Climate change is not a singular, homogeneous process. It will cause massive species loss in the Andean cloud forest while increasing forest productivity in Sweden. Changes in temperature and precipitation mean that agricultural productivity in South Africa may rise by up to 30 percent while decreasing in Sudan by about the same amount. While there are general trends, the effects will manifest differently across latitude and longitude, complicating global and national organizing against climate change.

A real response to climate change must adapt to its regional effects while also resisting market-based solutions that will intensify capitalist expansion. Rather than joining the hue and cry for global solutions, anticapitalists in France are combining this refusal of top-down solutions with regional ecological struggles, like the ZAD commune, near Nantes, established to stop the building of a regional airport. The patchwork of ecological activists, feminists, workers, and the workless that filled the streets of Paris suggests the constituency of future climate rebellions.

These networks are important for adapting to the effects of climate change already upon us. Outside of urban centers, these networks are being built in response to natural disasters. Autonomous groups like Mutual Aid Disaster Relief, offering solidarity rather than charity in the wake of Hurricane Maria and the Camp Fire in Butte, California, are inspiring examples of this.

Social struggles build adaptive capacity but, by preventing the flow of capital, they can also prevent carbon emissions. The economic output of an industry is directly correlated to its carbon footprint, as established by the majority of carbon footprint models. France’s National Center for Shopping Malls reported that two billion euros in sales were lost during the gilets jaunes riots. Using a leading carbon footprint model, we can estimate that this damage to the economy prevented at least half a million tons of carbon emissions, equivalent to removing tens of thousands of cars from France’s road for a whole year.

Social struggles against circulation can prevent carbon emissions and ecological struggles to protect biodiversity can sequester carbon that has already been emitted. Worldwide, old-growth forests represent the second-largest carbon sink (after peat bogs). Struggles to protect intact forest areas could have effects equal to geoengineering. And unlike geoengineering, which will likely have negative effects on ecological systems, forest defense struggles protect existing biodiversity.

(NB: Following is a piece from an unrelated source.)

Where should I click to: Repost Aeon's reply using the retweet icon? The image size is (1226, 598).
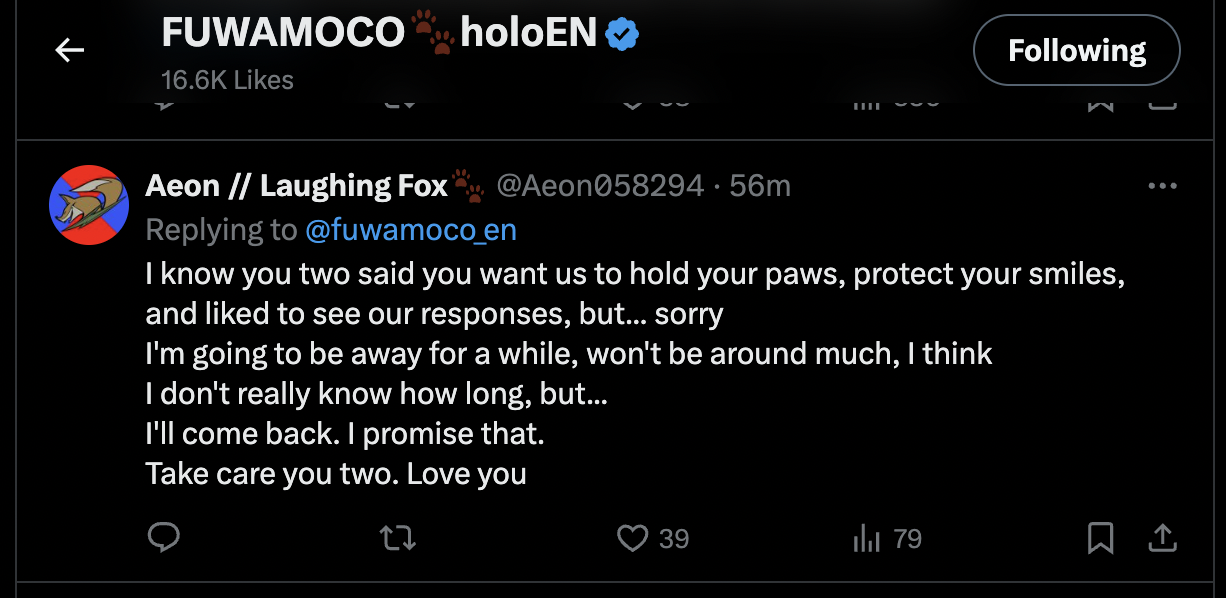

In Germany, collective efforts to protect the Hambach Forest have prevented a coal company from clearing the ancient oak and hornbeam forest to extract the coal deposited beneath it. Their struggle is protecting biodiversity, building local adaptive networks, and preventing the expansion of a local coal mine. Legislation in Germany won’t phase out coal until 2038; direct action to protect Hambach’s forest is preventing emissions now.

The current discourse on climate change is predicated on a false choice that leaves no room for bottom-up struggles. The spirit of the gilets jaunes can help us navigate the false choice between unchecked climate change and top-down market-based solutions: social struggles can simultaneously reduce emissions and build adaptive networks to cope with existing climate change.

Presently, groups like the Sunrise Movement, co-authors of the Green New Deal, are trying to capture the groundswell of climate activism in order funnel it into electoral and legislative campaigns. There are alternatives, however. Direct struggles against resource extraction and ecosystem destruction avoid the contradictions of these top-down strategies. They address the crisis while refusing to make those least responsible for ecological destruction bear the consequences.